### Supplied material
▬▬▬▬▬▬

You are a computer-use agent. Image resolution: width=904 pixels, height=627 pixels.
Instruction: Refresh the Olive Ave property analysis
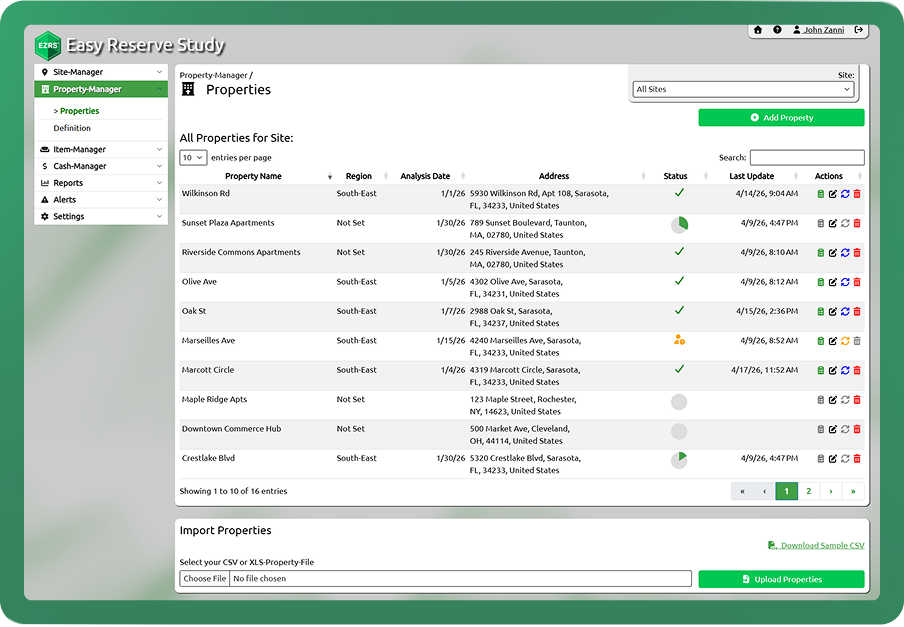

▬▬▬▬▬▬

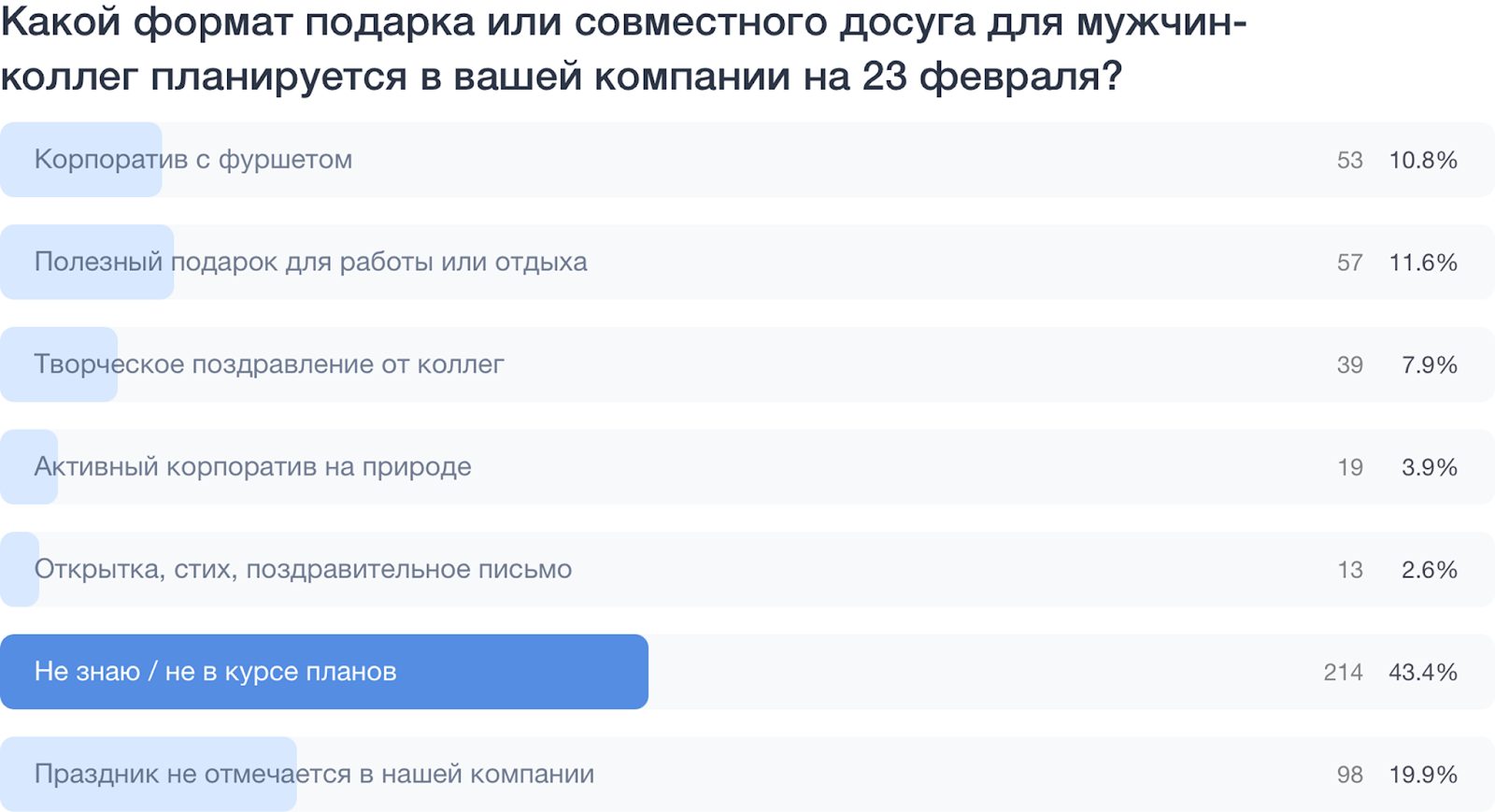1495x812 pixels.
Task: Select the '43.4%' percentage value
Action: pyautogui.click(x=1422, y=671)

▬▬▬▬▬▬

### Description of the task
Update the listing lines between the line holding "You are a computer-use" and the line holding "Instruction: Refresh the", inclusive, replacing "Refresh" with "Reload" and leaving everything else unchanged. Give only those lines.

### Problem solution
You are a computer-use agent. Image resolution: width=904 pixels, height=627 pixels.
Instruction: Reload the Olive Ave property analysis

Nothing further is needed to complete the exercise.